Offshore banking and financial services

There is nothing new about offshore to banks, investment funds and other types of financial institution; most of them long ago set up offshore branches in order to service multinational corporations, to facilitate trade, and to provide investment management for high-net-worth individual customers.

Some offshore jurisidictions have developed as centres for particular types of offshore financial service: thus, there are 700 banks in the Caymans, and several thousand investment funds in Luxembourg.

In recent years, growing financial awareness has created strong demand for offshore financial services among a wider community of customers; this is especially true of offshore investment funds. Even so, offshore financial services have tended to remain the preserve of larger companies or of relatively wealthy and sophisticated individuals - transaction costs are high and information not always easy to come by.

The Internet however opens the way to a far broader market for the providers of offshore financial services, by reducing transaction costs and by making information about offshore available instantly to anyone who is interested. This last point is important: until now, the marketing media used by offshore financial service providers have been subject to strong local regulation which controlled and limited the advertising of financial products. Thus, at present, a financial magazine based in, say, EU country X, is obliged by the regulators of country X not to accept advertisements for retail financial services unless the providers have conformed to local regulations (and have joined the appropriate trade body and have paid their dues!). No such pressures exist on the Internet, and it is difficult to see how they could be brought into play. An investment fund may say firmly (and does) on the Internet that its products are not offered to citizens of country X; but the citizens can still read about them, download the offers, and get Uncle Joe living in Spain to make the purchase for them using money in an Isle of Man bank account.

Offshore providers of financial services have strong competitive advantages and the unclogging of marketing channels may unleash a tidal wave of demand for their products. Here are some of the competitive advantages of offshore:

* Profits are less highly-taxed, or untaxed, allowing cheaper products
* Offshore jurisdictions are usually less highly regulated than high-tax countries, so that an offshore financial institution has more flexibility in planning, marketing and delivering products
* Financial products themselves can take advantage of a low-tax environment in order to deliver greater returns to customers
* The cost base of an offshore location is often more favourable than that of a high-tax location


These competitive pressures on the financial services market will be so great that institutions will be forced to use the Internet, and forced to do so from offshore, at least when they are not prevented by regulatory bodies from marketing offshore products. They often are, of course, and it will be interesting to see how far the Internet breaks down many of those regulatory barriers.

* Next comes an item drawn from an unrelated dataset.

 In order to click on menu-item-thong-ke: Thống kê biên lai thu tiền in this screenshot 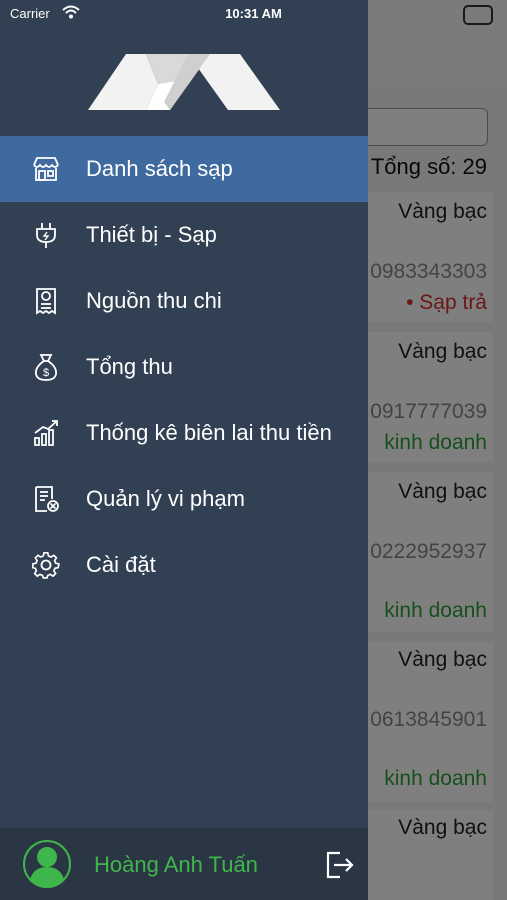, I will do `click(184, 433)`.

The whole range of retail financial services can be provided from offshore using the Internet. Services and products can include:

* Electronic banking including current and deposit account maintenance, paying bills, direct debits etc
* Offer and sale of stocks and shares, investment and mutual fund units, equity derivatives etc
* Foreign exchange services
* Offer, sale and maintenance of savings products including pension schemes
* Offer and sale of insurance products

Of the 28 jurisdictions covered in lowtax.net, 8 have stock exchanges, 15 have significant banking sectors, 12 have large mutual fund sectors, and 7 have insurance industries. What is noticeable is that growth rates in terms of numbers of institutions and volume of assets are far higher than the equivalent rates onshore, and that a high proportion of the institutions concerned are actively making use of e-commerce. Offshore financial services may be starting from a low base, and the volume of e-commerce transactions is not yet great, but if current trends are maintained then offshore electronic financial services will present a major challenge to their onshore brethren in a small number of years.